# SOAL DAN TUGAS
**a)** Tuliskan ulang tanpa perubahan seluruh bagian teks dokumen, mulai dari "PARAKITRI DAN KHO" sampai dengan "terutama generasi muda.".
**b)** Sebutkan semua sebab-musabab realitas dan problem sosial masyarakat Indonesia yang, menurut teks dokumen, dijelaskan dalam buku Cucu Wisnusarman.
**c)** Menurut teks dokumen, mengapa Ali Sadikin menilai buku Cucu Wisnusarman memiliki nilai edukatif yang tinggi?

# TEKS DOKUMEN
Tuesday, May 11, 2021

PARAKITRI DAN KHO PING HOO

Jansen H. Sinamo
Kompas, 3 Juli 2005
 
Menurut Ali Sadikin buku Cucu Wisnusarman kumpulan kolom Parakitri T Simbolon memiliki nilai edukatif yang tinggi karena mengangkat dan menggambarkan secara baik realitas dan problem sosial yang terjadi dalam kehidupan masyarakat Indonesia. Cucu Wisnusarman juga menjelaskan sebab-musababnya, yaitu kultur dan perilaku budaya yang masih didominasi oleh feodalisme, tingkat kesadaran masyarakat yang relatif masih rendah, dan struktur sosial-politik dan ekonomi yang tidak demokratis dan tidak adil. Jadi, Cucu Wisnusarman perlu dibaca oleh warga dan tokoh masyarakat, tak terkecuali para birokrat sipil dan militer, serta terutama generasi muda.

# Catatan tersimpan
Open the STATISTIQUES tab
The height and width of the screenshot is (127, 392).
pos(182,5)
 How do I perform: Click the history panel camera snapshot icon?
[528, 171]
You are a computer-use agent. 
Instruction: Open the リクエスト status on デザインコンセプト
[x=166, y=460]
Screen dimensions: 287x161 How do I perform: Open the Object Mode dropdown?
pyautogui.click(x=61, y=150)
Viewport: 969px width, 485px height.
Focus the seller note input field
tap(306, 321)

---

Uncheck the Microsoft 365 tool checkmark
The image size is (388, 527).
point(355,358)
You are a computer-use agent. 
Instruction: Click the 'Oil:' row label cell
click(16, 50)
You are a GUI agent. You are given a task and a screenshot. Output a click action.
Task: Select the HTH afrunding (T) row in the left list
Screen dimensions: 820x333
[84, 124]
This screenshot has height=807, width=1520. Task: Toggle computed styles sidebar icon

# KUMPULAN JAWABAN
**a)**
PARAKITRI DAN KHO PING HOO

Jansen H. Sinamo
Kompas, 3 Juli 2005
 
Menurut Ali Sadikin buku Cucu Wisnusarman kumpulan kolom Parakitri T Simbolon memiliki nilai edukatif yang tinggi karena mengangkat dan menggambarkan secara baik realitas dan problem sosial yang terjadi dalam kehidupan masyarakat Indonesia. Cucu Wisnusarman juga menjelaskan sebab-musababnya, yaitu kultur dan perilaku budaya yang masih didominasi oleh feodalisme, tingkat kesadaran masyarakat yang relatif masih rendah, dan struktur sosial-politik dan ekonomi yang tidak demokratis dan tidak adil. Jadi, Cucu Wisnusarman perlu dibaca oleh warga dan tokoh masyarakat, tak terkecuali para birokrat sipil dan militer, serta terutama generasi muda.

**b)**
1. Kultur dan perilaku budaya yang masih didominasi oleh feodalisme
2. Tingkat kesadaran masyarakat yang relatif masih rendah
3. Struktur sosial-politik dan ekonomi yang tidak demokratis dan tidak adil

**c)** Buku itu mengangkat dan menggambarkan secara baik realitas dan problem sosial yang terjadi dalam kehidupan masyarakat Indonesia.